Un cadre de responsabilisation climatique n’élimine ni les débats difficiles ni la complexité de la coordination des politiques au Canada, mais il peut donner lieu à l’élaboration de meilleures politiques en établissant formellement une manière de relever les défis intergouvernementaux.

Un tel cadre peut créer des conditions et des cadres institutionnels qui améliorent la coordination et la concertation des gouvernements au fil du temps. La répétition– et la transparence – du cycle d’élaboration de politiques, de vérification des progrès et de rectification (le cas échéant) peut inciter tous les ordres de gouvernement à mettre en œuvre des politiques cohérentes correspondant aux cibles nationales. Dans un esprit de collaboration, le gouvernement fédéral pourrait mettre en place des mesures incitant à la participation active. Pour leur part, les provinces, territoires, collectivités autochtones et municipalités pourraient exercer leur influence en adaptant les politiques au contexte local et en exerçant des pressions sur les autres gouvernements par l’adoption de politiques ambitieuses.
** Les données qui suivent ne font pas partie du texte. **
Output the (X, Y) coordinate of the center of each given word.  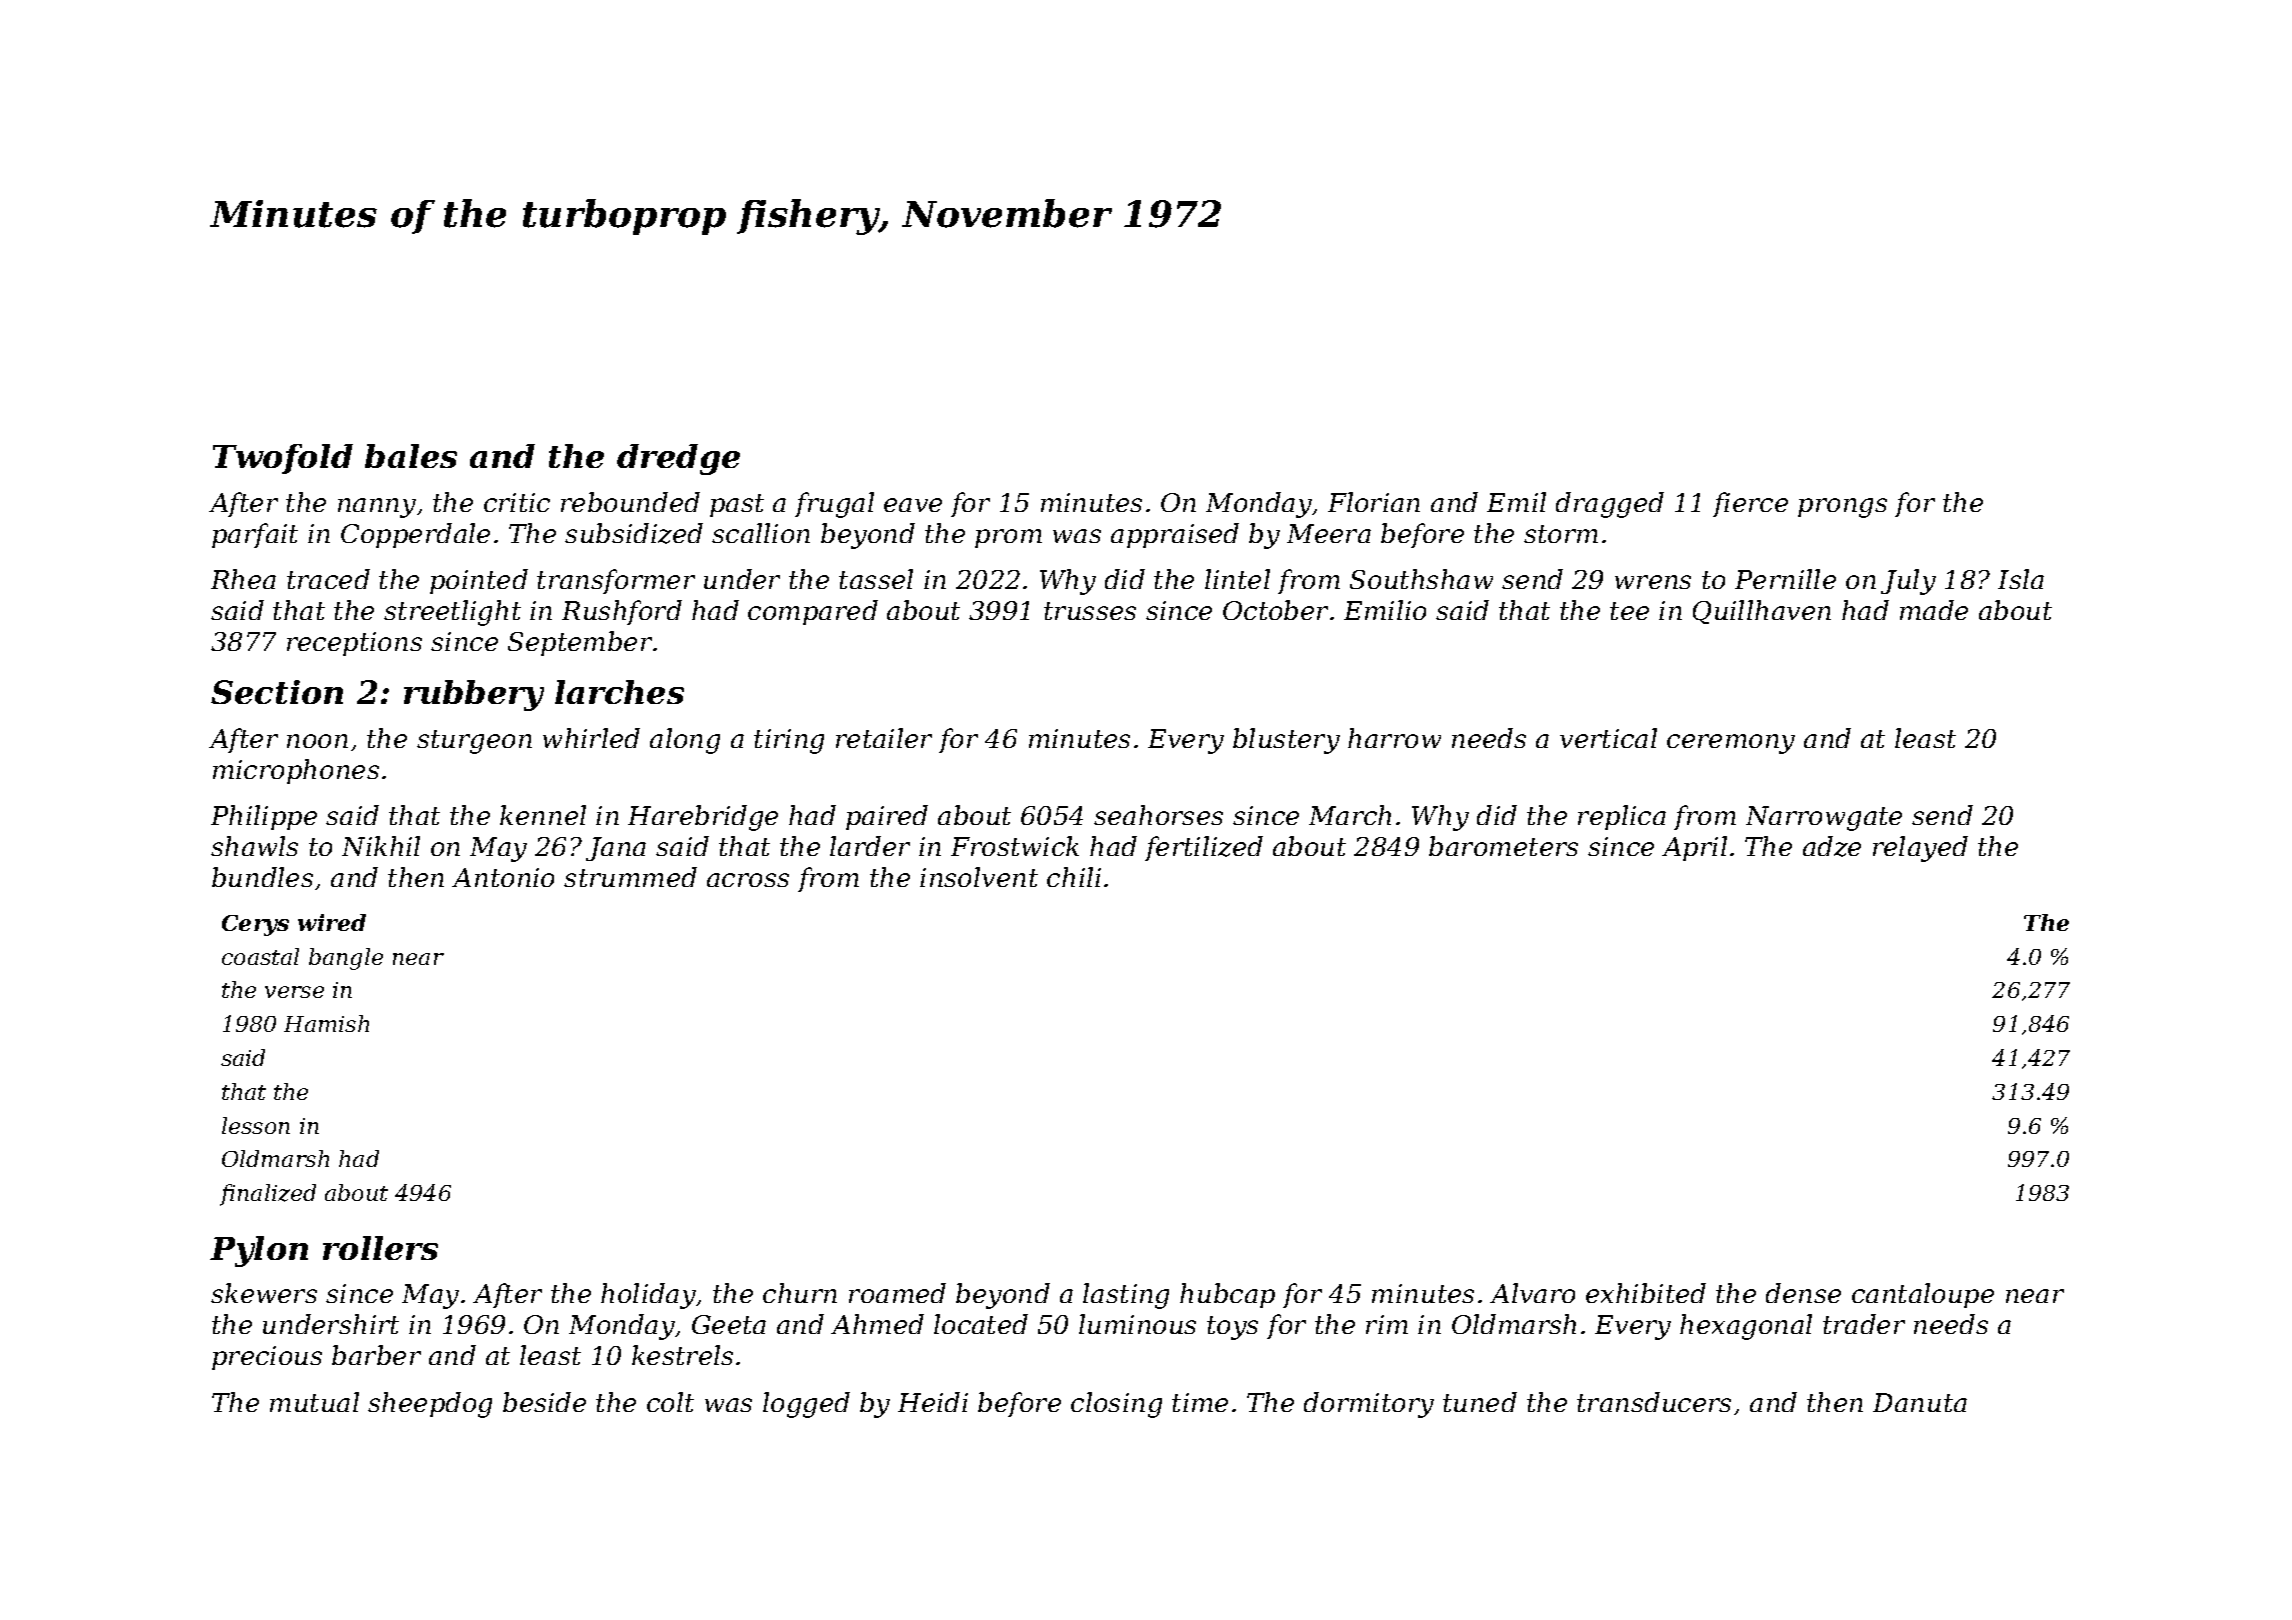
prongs (1842, 508)
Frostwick (1015, 846)
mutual (314, 1402)
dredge (678, 459)
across (748, 880)
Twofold (283, 459)
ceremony (1731, 744)
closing (1116, 1405)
Les cadres de responsabilisation climatique peuvent également, au fil du temps, éviter des revirements dans les ambitions climatiques lors des changements de gouvernements. Comme l’illustrent les études de cas, ces cadres ne verrouillent pas les politiques et n’empêchent pas les futurs gouvernements d’en modifier l’approche, une souplesse qui donne le loisir aux futurs gouvernements de s’approprier ces politiques climatiques. Cela réduit certes la stabilité politique, mais augmente aussi les chances qu’un futur gouvernement choisisse de travailler au sein du cadre plutôt que de l’éliminer complètement.

Au fil du temps, un tel processus pourrait jouer un rôle essentiel dans le paysage climatique canadien. Ses exigences en matière de transparence de la surveillance et des rapports permettront aux citoyens et aux parties prenantes de mieux comprendre les politiques climatiques gouvernementales. Et au fil du temps, une responsabilisation accrue pourrait stimuler la convergence des ambitions climatiques dans tous les secteurs.

En améliorant la transparence et la responsabilité, et en officialisant les structures institutionnelles et les processus de gouvernance, les cadres de responsabilisation climatique peuvent constituer une étape cruciale dans la mise en œuvre de politiques climatiques coordonnées et efficaces par les gouvernements canadiens, dans la poursuite des cibles à long terme du pays.